Saved entries:
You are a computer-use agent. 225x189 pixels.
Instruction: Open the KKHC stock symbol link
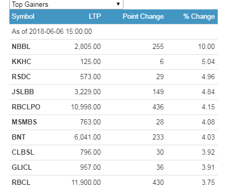pyautogui.click(x=21, y=61)
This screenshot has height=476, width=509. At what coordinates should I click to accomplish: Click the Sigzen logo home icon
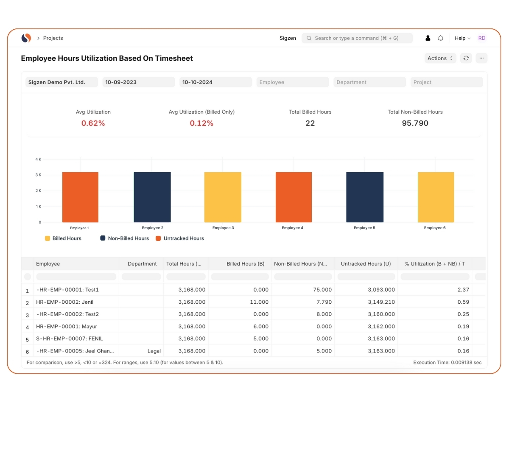26,38
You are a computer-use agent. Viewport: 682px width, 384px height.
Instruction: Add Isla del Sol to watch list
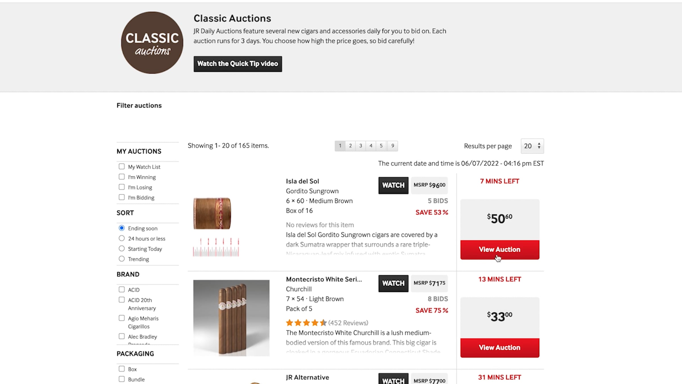coord(393,185)
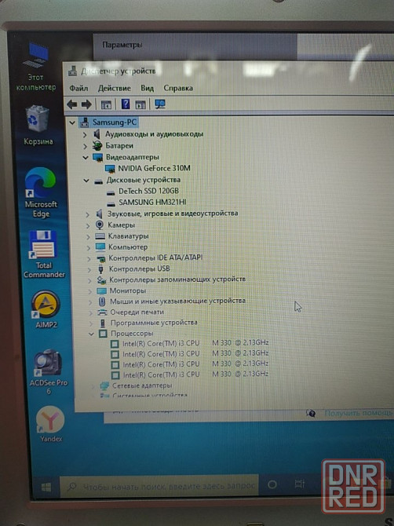Open the Действие menu
Image resolution: width=394 pixels, height=526 pixels.
115,88
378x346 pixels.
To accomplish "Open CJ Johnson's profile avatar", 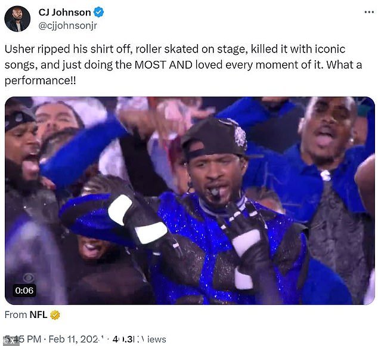I will coord(17,19).
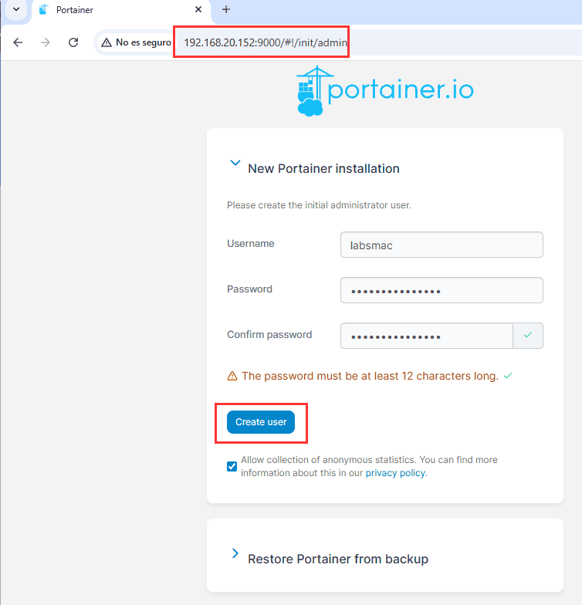Close the Portainer tab
The image size is (582, 605).
tap(198, 10)
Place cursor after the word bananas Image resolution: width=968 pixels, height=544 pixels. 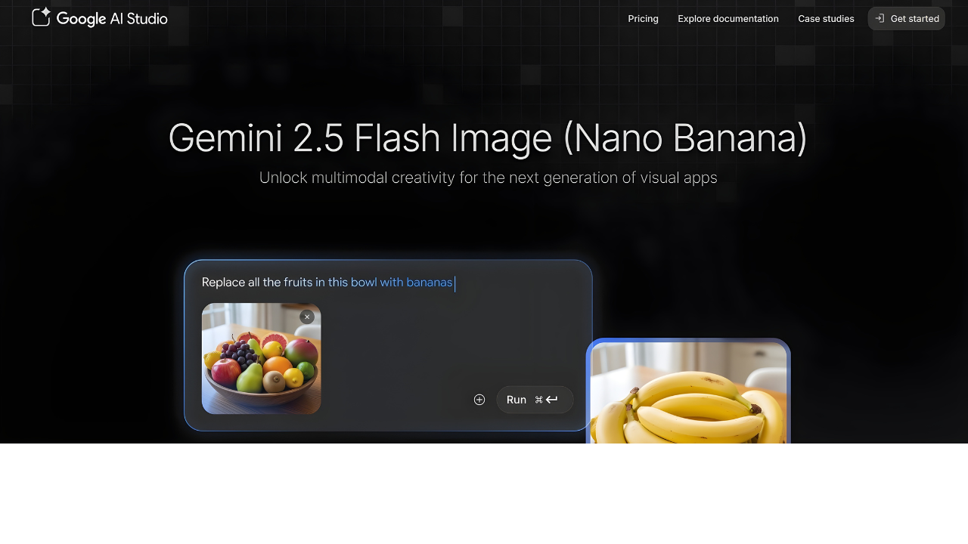[454, 283]
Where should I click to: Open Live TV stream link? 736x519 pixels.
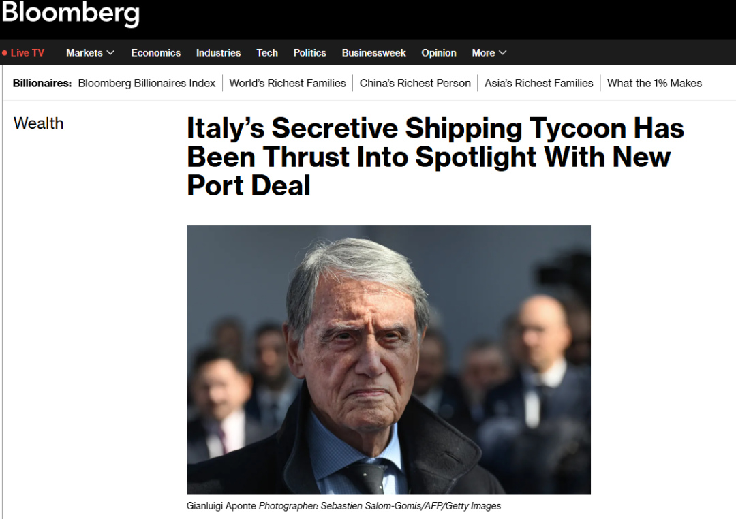pos(27,53)
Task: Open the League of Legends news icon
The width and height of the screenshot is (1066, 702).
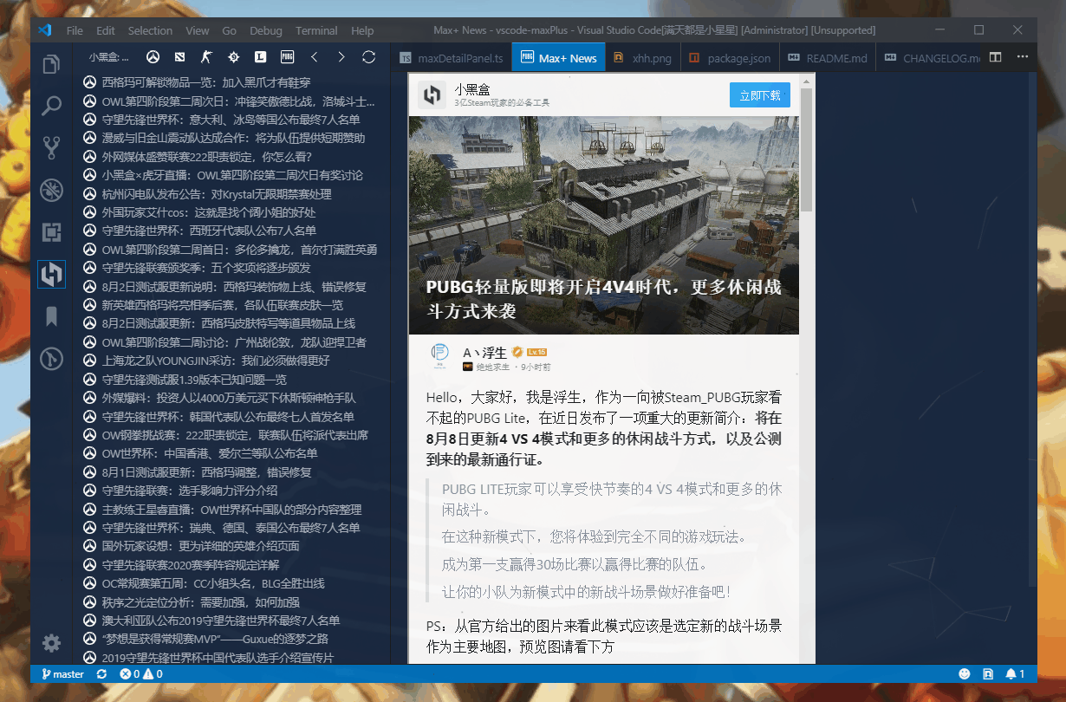Action: click(x=260, y=57)
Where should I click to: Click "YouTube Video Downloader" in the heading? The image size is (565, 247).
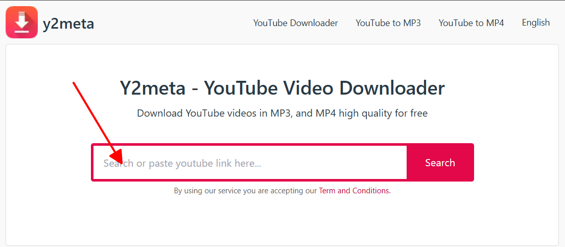coord(324,88)
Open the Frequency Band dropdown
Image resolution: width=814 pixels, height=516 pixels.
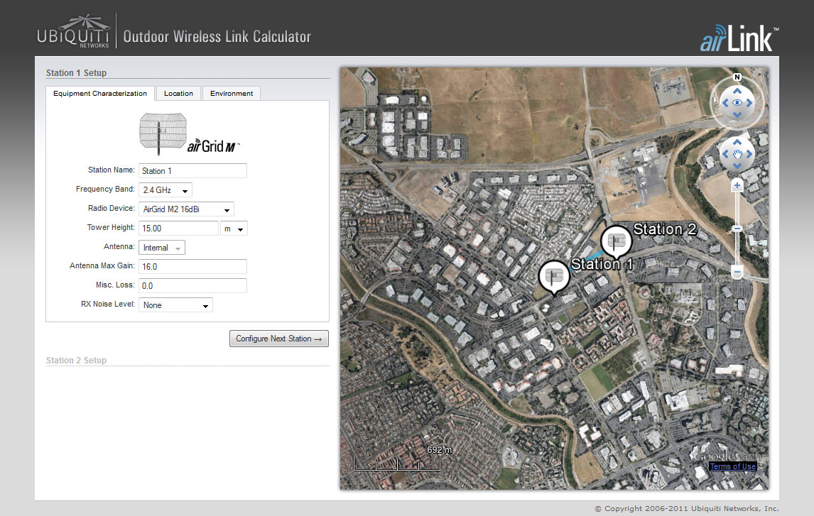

**The task**
Please report every line among the entries that includes "agent".

**Reply**
You are a computer-use agent. 225x189 pixels.
You are a computer-use agent. Viewport: 682px width, 384px height.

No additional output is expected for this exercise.